**Assignment**. For the material below, output exactly the span from the line with "Haberler (20, 123)" to the line with "Resmi İlanlar (98, 46)", including both, and nothing besides.

**Provided material**.
***

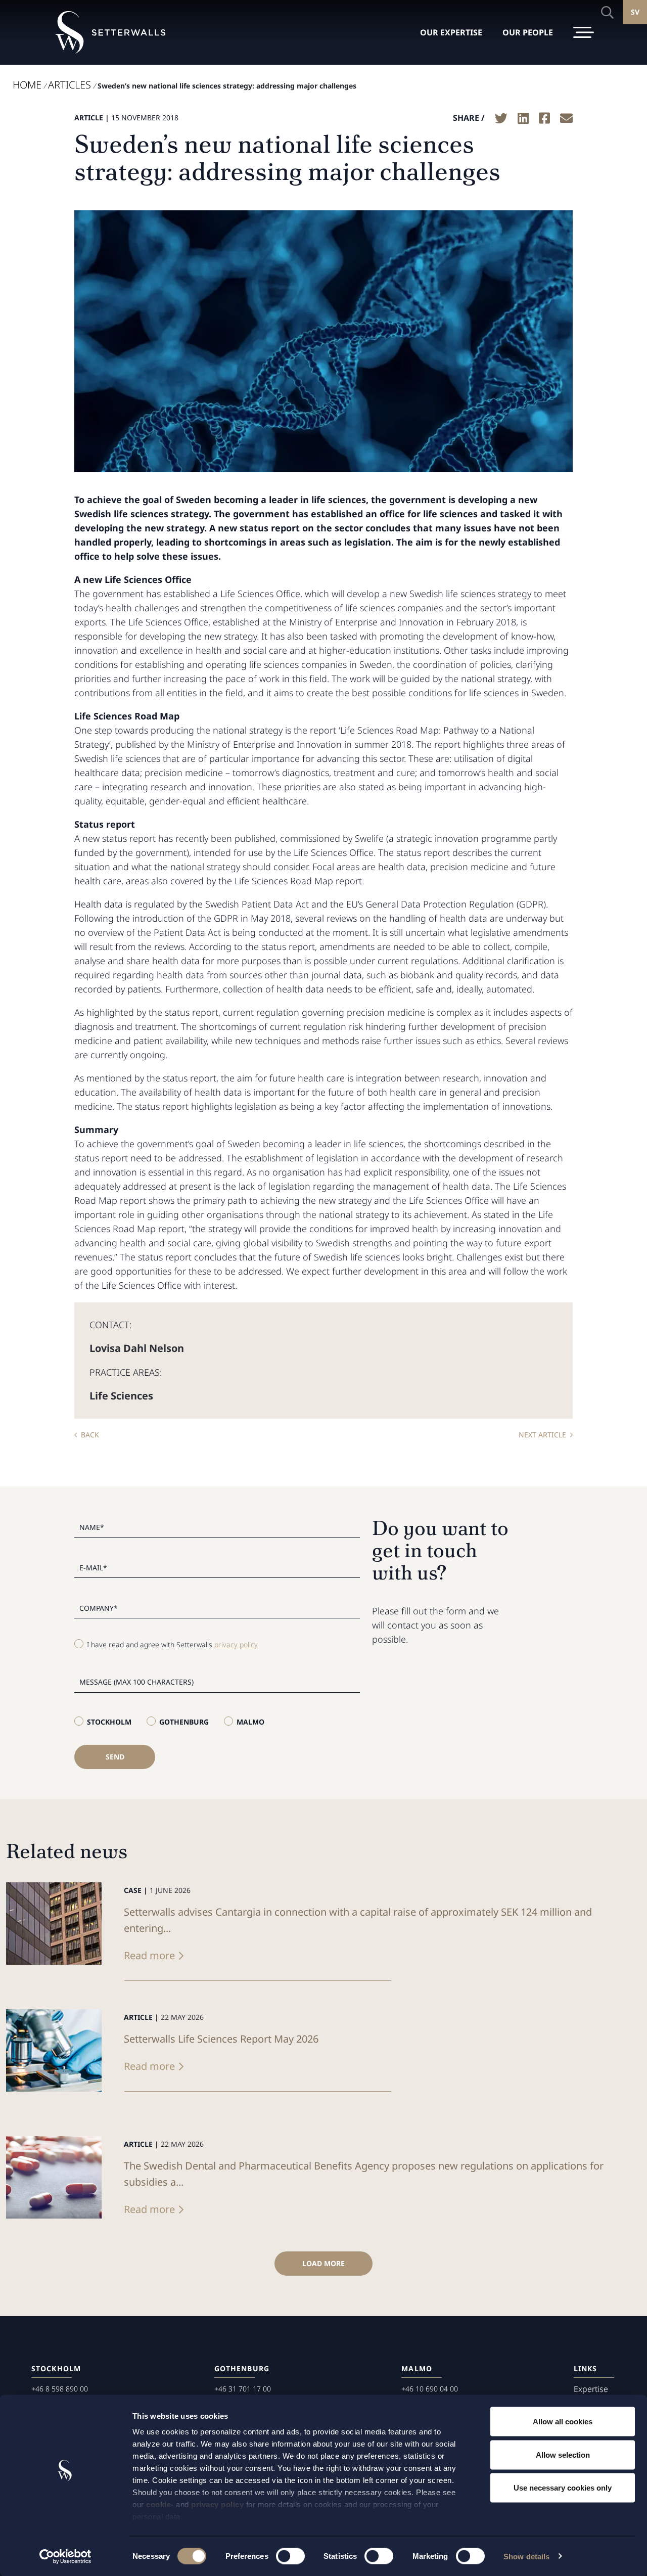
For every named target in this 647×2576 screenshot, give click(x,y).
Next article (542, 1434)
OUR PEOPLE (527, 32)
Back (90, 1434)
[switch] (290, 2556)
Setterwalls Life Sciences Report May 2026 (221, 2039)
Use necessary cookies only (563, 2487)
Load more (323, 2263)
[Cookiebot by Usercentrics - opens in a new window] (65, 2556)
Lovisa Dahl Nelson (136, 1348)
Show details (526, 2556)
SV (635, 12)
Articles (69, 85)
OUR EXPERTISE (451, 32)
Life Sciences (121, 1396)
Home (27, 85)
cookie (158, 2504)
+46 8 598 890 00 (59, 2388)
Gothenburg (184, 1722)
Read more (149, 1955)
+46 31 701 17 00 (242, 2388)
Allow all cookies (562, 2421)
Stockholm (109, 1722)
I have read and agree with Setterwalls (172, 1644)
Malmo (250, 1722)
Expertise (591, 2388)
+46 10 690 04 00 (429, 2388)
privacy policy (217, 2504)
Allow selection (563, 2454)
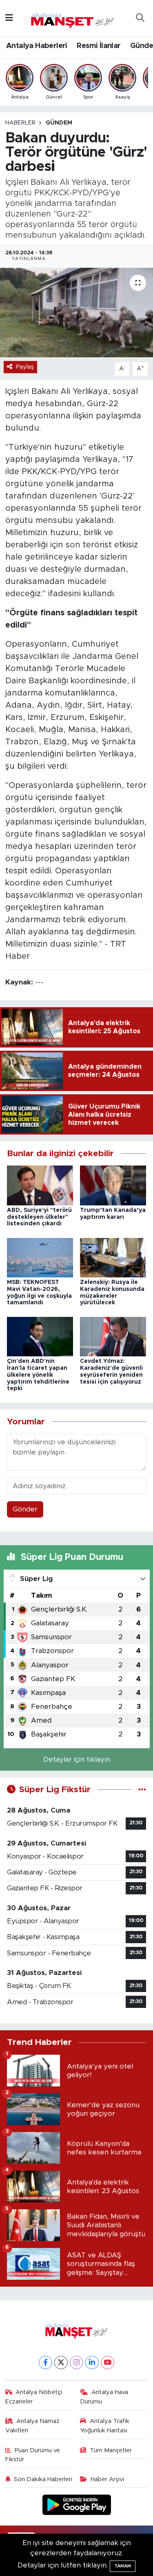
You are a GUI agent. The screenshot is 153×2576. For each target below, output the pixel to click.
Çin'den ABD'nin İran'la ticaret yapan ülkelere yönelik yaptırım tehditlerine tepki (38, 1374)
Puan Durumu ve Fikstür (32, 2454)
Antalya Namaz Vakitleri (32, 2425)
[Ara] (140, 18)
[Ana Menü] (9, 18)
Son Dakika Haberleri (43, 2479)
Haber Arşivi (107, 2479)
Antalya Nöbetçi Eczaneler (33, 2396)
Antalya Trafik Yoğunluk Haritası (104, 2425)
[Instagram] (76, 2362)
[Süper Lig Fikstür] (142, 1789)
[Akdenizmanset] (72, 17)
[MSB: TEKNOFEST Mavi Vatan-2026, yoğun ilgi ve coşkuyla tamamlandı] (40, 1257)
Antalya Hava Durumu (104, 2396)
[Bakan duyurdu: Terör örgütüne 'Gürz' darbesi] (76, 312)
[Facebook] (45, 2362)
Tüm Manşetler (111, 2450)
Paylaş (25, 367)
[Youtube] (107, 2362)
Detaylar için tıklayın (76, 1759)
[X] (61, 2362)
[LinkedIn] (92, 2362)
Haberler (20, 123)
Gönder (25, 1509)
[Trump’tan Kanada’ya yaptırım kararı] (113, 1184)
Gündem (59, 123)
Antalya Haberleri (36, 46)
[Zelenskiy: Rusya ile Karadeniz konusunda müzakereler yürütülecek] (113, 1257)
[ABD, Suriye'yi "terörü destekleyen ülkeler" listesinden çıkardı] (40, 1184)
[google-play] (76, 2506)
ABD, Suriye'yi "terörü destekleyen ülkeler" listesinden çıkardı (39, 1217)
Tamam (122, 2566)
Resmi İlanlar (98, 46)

***

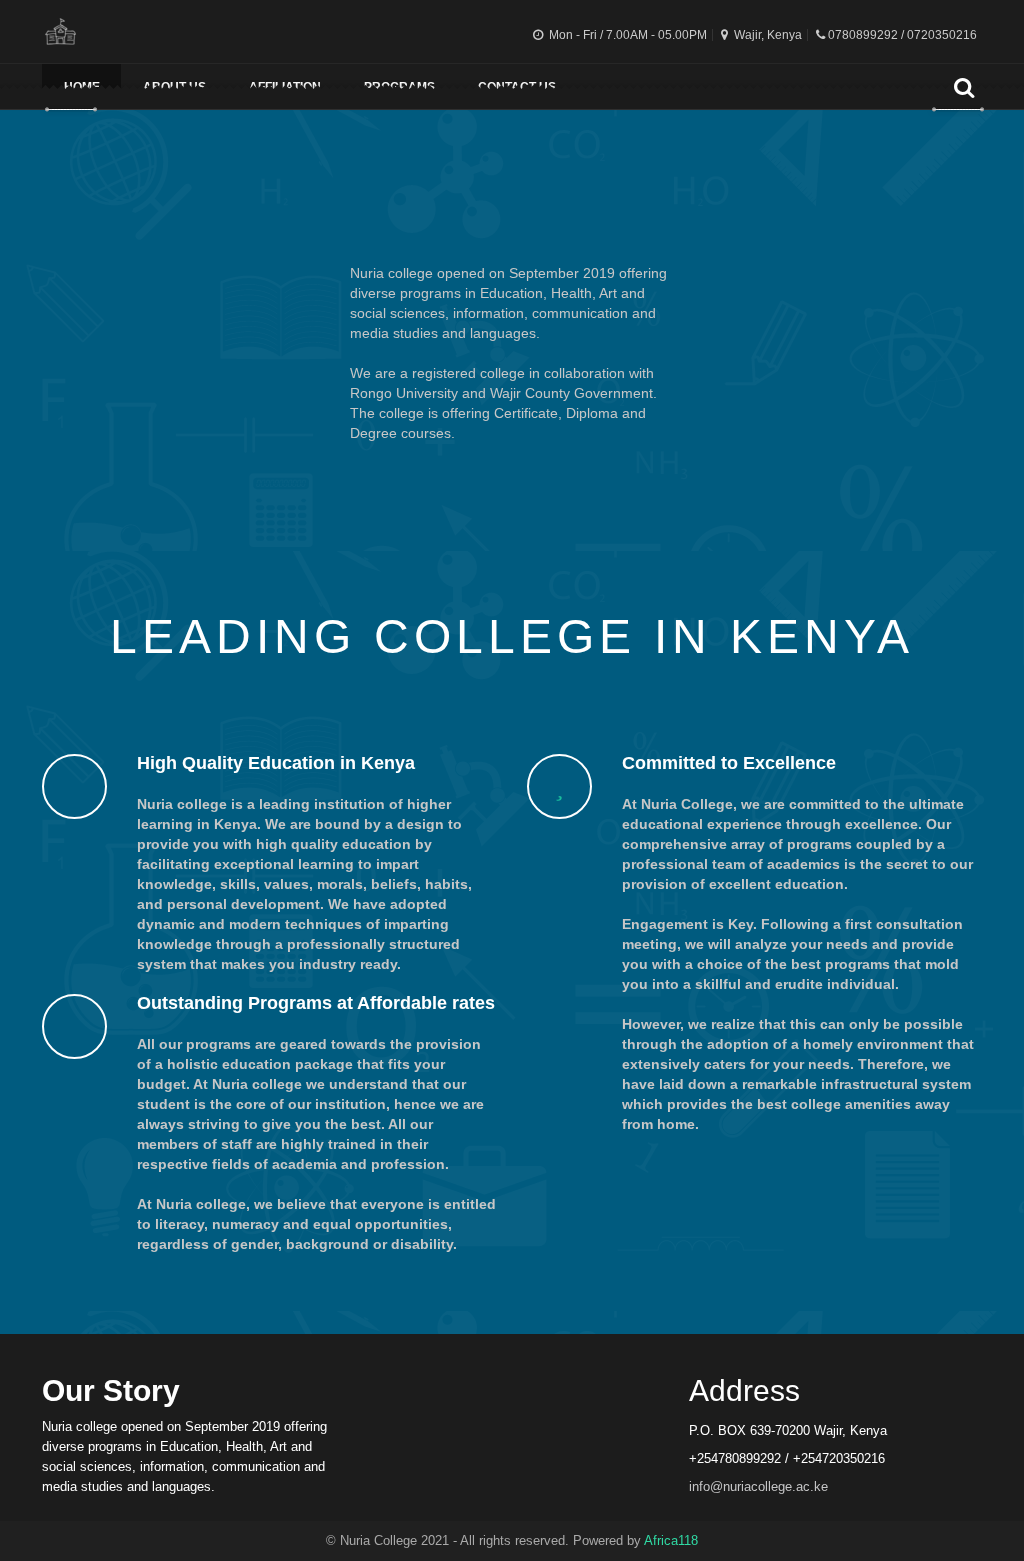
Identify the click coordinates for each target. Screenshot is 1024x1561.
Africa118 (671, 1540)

***

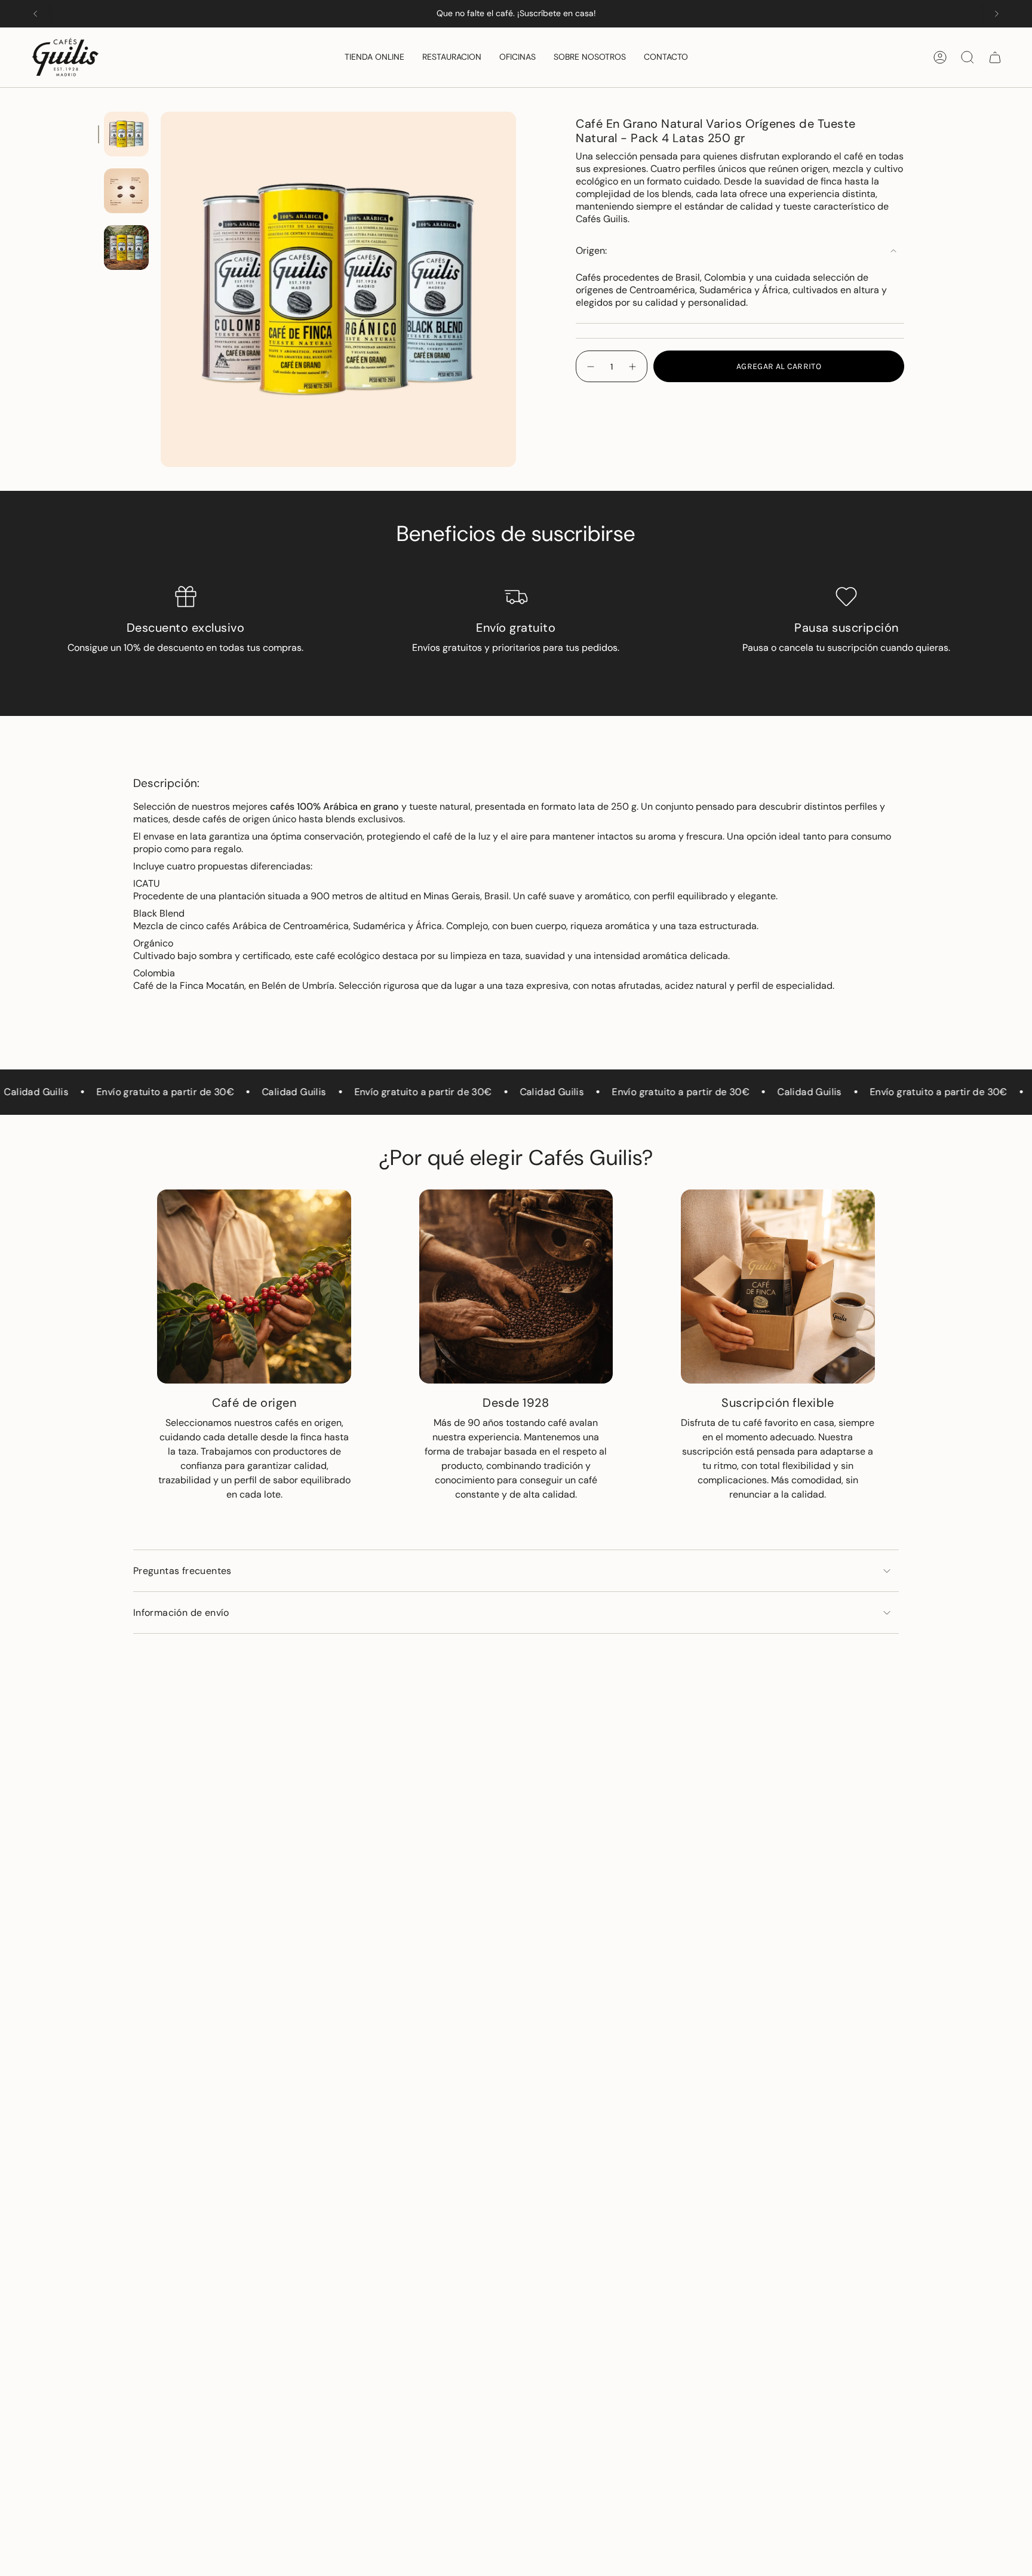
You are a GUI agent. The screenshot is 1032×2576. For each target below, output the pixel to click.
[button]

***

**Reply to the exercise**.
Haberler (20, 123)
Gönder (25, 1509)
[Trump’tan Kanada’ya yaptırım kararı] (113, 1184)
Gündem (59, 123)
Antalya Haberleri (36, 46)
[Zelenskiy: Rusya ile Karadeniz konusunda müzakereler yürütülecek] (113, 1257)
[ABD, Suriye'yi "terörü destekleyen ülkeler" listesinden çıkardı] (40, 1184)
[google-play] (76, 2506)
ABD, Suriye'yi "terörü destekleyen ülkeler" listesinden çıkardı (39, 1217)
Tamam (122, 2566)
Resmi İlanlar (98, 46)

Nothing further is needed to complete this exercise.